### EXERCISE TASK
Reproduce each of the rows below verbatim, with no changes.

### SUPPLIED MATERIAL
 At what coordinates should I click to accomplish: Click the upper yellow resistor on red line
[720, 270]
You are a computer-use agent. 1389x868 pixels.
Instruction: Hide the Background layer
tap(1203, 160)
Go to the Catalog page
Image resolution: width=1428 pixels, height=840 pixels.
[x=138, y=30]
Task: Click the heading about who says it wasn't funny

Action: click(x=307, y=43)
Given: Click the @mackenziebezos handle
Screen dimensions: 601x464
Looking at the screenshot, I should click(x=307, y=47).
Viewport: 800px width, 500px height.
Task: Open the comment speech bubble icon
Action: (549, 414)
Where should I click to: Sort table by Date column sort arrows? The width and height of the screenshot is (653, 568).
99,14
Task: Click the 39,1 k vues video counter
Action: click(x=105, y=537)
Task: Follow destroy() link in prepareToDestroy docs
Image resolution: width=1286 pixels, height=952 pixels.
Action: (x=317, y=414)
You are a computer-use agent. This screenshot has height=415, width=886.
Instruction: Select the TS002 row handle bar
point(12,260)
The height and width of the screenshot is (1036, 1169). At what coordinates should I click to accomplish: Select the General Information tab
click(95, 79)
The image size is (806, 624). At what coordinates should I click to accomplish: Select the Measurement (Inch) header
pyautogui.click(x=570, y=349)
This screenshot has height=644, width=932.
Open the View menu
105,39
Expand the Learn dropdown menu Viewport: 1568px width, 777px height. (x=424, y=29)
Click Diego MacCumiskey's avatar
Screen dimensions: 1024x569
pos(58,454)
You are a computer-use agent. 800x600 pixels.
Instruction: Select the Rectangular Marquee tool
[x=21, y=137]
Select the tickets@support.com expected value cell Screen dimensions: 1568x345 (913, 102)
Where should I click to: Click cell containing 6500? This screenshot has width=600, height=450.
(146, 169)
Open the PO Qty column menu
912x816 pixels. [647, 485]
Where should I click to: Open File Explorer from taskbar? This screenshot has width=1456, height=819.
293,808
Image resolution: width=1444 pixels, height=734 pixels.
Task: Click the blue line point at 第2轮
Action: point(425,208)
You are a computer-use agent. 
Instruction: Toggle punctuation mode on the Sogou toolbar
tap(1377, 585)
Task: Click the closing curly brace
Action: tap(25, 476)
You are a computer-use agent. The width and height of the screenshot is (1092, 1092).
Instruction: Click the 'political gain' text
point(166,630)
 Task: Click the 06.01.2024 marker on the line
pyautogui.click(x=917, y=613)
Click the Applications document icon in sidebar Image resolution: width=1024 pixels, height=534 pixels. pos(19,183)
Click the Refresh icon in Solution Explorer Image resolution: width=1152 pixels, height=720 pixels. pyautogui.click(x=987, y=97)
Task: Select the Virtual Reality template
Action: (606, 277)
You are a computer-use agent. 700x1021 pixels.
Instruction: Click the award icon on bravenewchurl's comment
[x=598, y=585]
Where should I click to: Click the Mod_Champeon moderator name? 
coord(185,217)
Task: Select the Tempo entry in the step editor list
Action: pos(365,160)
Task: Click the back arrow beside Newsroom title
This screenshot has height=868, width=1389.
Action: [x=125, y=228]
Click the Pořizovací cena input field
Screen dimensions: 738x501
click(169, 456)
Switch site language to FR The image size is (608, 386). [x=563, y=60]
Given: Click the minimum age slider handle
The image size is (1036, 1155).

### TASK OUTPUT
 At what coordinates should I click to accomplish: Click the upper yellow resistor on red line
[720, 270]
You are a computer-use agent. 1389x868 pixels.
Instruction: Hide the Background layer
tap(1203, 160)
Go to the Catalog page
Image resolution: width=1428 pixels, height=840 pixels.
[x=138, y=30]
Task: Click the heading about who says it wasn't funny

Action: click(x=307, y=43)
Given: Click the @mackenziebezos handle
Screen dimensions: 601x464
Looking at the screenshot, I should click(x=307, y=47).
Viewport: 800px width, 500px height.
Task: Open the comment speech bubble icon
Action: (549, 414)
Where should I click to: Sort table by Date column sort arrows? The width and height of the screenshot is (653, 568).
99,14
Task: Click the 39,1 k vues video counter
Action: click(x=105, y=537)
Task: Follow destroy() link in prepareToDestroy docs
Image resolution: width=1286 pixels, height=952 pixels.
Action: (x=317, y=414)
You are a computer-use agent. This screenshot has height=415, width=886.
Instruction: Select the TS002 row handle bar
point(12,260)
The height and width of the screenshot is (1036, 1169). At what coordinates should I click to accomplish: Select the General Information tab
click(95, 79)
The image size is (806, 624). At what coordinates should I click to accomplish: Select the Measurement (Inch) header
pyautogui.click(x=570, y=349)
This screenshot has height=644, width=932.
Open the View menu
105,39
Expand the Learn dropdown menu Viewport: 1568px width, 777px height. (x=424, y=29)
Click Diego MacCumiskey's avatar
Screen dimensions: 1024x569
pos(58,454)
You are a computer-use agent. 800x600 pixels.
Instruction: Select the Rectangular Marquee tool
[x=21, y=137]
Select the tickets@support.com expected value cell Screen dimensions: 1568x345 (913, 102)
Where should I click to: Click cell containing 6500? This screenshot has width=600, height=450.
(146, 169)
Open the PO Qty column menu
912x816 pixels. [647, 485]
Where should I click to: Open File Explorer from taskbar? This screenshot has width=1456, height=819.
293,808
Image resolution: width=1444 pixels, height=734 pixels.
Task: Click the blue line point at 第2轮
Action: point(425,208)
You are a computer-use agent. 
Instruction: Toggle punctuation mode on the Sogou toolbar
tap(1377, 585)
Task: Click the closing curly brace
Action: tap(25, 476)
You are a computer-use agent. The width and height of the screenshot is (1092, 1092).
Instruction: Click the 'political gain' text
point(166,630)
 Task: Click the 06.01.2024 marker on the line
pyautogui.click(x=917, y=613)
Click the Applications document icon in sidebar Image resolution: width=1024 pixels, height=534 pixels. pos(19,183)
Click the Refresh icon in Solution Explorer Image resolution: width=1152 pixels, height=720 pixels. pyautogui.click(x=987, y=97)
Task: Select the Virtual Reality template
Action: (606, 277)
You are a computer-use agent. 700x1021 pixels.
Instruction: Click the award icon on bravenewchurl's comment
[x=598, y=585]
Where should I click to: Click the Mod_Champeon moderator name? 
coord(185,217)
Task: Select the Tempo entry in the step editor list
Action: pos(365,160)
Task: Click the back arrow beside Newsroom title
This screenshot has height=868, width=1389.
Action: [x=125, y=228]
Click the Pořizovací cena input field
Screen dimensions: 738x501
click(169, 456)
Switch site language to FR The image size is (608, 386). [x=563, y=60]
Given: Click the minimum age slider handle
The image size is (1036, 1155).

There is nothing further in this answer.